Concision – (Bunting/Corso)

“The mason stirs./ Words!/ Pens are too light/ Take a chisel to write” – Basil Bunting (from “Briggflatts” (1966)

Allen Ginsberg’s 1981 Naropa class continues from here

AG: Then you get the idea from (Basil) Bunting that heartfelt and sincere and goofy and curious and awkward and interesting as that (spontaneous composition) may be, it’s too long-winded and dissociated to survive in the memory – nobody could memorize it, because it’s too ungainly.  Nobody could actually commit it to memory and so preserve it that way.  When you examine it closely and see what sense it makes, sometimes it doesn’t make that much sense because you’ve got too many “and”‘s and “but”‘s, and it’s just somebody rambling to himself.  So in addition to having a gush, then you’ve got to step back and look at the thing and see if it’s there – to take a pitiless look as if you were Father Time and look through the eyes of Father Time and take your scythe out and start chopping at it, because it might be that the only thing that will survive is what is clear enough that it sticks in people’s minds and they remember it.  Because if they pull the plug on this civilization all the books will be gone and all the records will be gone and all the cassettes will be gone and there won’t be anything, maybe, except what people can remember and pass down in caves.  Which is the traditional way for poetry.  In which case (Bob) Dylan would do pretty good.  Some fragments of Dylan.  Bunting might do alright, for those who can remember “Rut thuds the rim.”

Basil Bunting (1900-1985)

So after that I began … let’s see.  Around that time I was writing poetry that later got into The Fall of America –  a long book  – and that was written on a tape machine, and then transcribed from tape machine to the page.  And then with Bunting in mind what I began doing is to try to condense it, keeping all of the major pictorial visual substantial elements, but eliminating all of the roundabout excess verbiage.  So as for that sentence it would be, “Keeping pictorial substance, eliminating …”  –  whatever, I forgot.  “Eliminating roundabout and/or.”  In other words, cutting – blue-pencilling.  Cutting the fat off the bones of the statement and keeping just whatever was muscular or boney and getting rid of all syntactical fat.  But this is very theoretical, so I don’t know.  I don’t really … I work it on by example.

Gregory Corso (1930-2001)

> [Data entries]

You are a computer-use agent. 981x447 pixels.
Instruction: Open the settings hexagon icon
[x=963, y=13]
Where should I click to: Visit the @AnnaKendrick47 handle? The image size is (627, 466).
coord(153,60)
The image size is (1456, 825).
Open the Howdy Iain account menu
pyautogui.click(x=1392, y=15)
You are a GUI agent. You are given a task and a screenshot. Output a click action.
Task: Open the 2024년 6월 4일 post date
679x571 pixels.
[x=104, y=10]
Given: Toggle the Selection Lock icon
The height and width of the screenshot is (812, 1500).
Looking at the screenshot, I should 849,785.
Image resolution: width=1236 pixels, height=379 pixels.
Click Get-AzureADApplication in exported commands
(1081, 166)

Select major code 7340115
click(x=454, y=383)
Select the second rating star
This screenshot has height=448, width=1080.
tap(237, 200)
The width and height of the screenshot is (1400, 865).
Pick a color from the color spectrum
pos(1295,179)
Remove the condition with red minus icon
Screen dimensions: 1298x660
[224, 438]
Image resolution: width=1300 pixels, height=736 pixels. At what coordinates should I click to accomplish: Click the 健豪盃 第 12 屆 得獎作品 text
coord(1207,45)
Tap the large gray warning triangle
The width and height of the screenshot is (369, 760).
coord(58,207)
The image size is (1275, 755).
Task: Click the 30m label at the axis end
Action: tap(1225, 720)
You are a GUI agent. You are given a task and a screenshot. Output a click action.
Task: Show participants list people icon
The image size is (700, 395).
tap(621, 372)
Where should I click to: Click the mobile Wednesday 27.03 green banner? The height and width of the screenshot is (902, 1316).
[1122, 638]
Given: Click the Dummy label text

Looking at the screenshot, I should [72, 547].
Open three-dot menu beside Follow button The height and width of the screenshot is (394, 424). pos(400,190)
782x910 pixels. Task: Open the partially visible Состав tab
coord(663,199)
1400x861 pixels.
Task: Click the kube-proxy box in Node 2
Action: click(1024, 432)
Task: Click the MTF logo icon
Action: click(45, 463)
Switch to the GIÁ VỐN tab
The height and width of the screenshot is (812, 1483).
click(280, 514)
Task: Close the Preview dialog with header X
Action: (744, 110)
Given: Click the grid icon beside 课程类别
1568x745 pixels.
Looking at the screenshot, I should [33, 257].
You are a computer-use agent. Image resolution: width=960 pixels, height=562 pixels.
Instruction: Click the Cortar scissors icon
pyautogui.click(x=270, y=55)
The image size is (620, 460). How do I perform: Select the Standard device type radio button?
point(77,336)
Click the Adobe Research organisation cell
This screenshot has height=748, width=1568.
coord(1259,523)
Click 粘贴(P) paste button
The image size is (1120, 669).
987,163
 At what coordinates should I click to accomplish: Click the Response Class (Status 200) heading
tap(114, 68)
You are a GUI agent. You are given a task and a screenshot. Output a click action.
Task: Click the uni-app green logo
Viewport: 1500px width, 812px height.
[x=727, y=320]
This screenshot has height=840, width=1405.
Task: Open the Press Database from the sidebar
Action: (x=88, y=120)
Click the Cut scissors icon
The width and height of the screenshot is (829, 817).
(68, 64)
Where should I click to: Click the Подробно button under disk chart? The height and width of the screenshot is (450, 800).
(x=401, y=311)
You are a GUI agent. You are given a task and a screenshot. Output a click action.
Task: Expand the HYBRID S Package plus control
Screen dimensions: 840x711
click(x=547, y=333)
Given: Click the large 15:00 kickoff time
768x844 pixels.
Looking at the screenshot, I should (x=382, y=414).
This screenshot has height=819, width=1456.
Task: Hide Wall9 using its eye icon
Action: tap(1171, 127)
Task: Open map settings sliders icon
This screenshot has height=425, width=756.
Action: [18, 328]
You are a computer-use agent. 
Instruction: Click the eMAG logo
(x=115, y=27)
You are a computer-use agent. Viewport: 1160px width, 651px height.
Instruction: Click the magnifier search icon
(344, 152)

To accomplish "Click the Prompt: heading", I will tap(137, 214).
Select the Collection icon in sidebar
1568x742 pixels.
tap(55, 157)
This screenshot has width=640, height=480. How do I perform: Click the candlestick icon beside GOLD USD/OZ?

> [List of tasks]
a. Reproduce the passage of the Naropa class transcript starting at "Basil Bunting (1900-1985)" and ending at "on by example.".
b. In the Naropa class transcript, how was the poetry that later went into The Fall of America first composed?

> [The replies]
a.
Basil Bunting (1900-1985)

So after that I began … let’s see.  Around that time I was writing poetry that later got into The Fall of America –  a long book  – and that was written on a tape machine, and then transcribed from tape machine to the page.  And then with Bunting in mind what I began doing is to try to condense it, keeping all of the major pictorial visual substantial elements, but eliminating all of the roundabout excess verbiage.  So as for that sentence it would be, “Keeping pictorial substance, eliminating …”  –  whatever, I forgot.  “Eliminating roundabout and/or.”  In other words, cutting – blue-pencilling.  Cutting the fat off the bones of the statement and keeping just whatever was muscular or boney and getting rid of all syntactical fat.  But this is very theoretical, so I don’t know.  I don’t really … I work it on by example.

b. It was written on a tape machine and then transcribed from the tape machine to the page.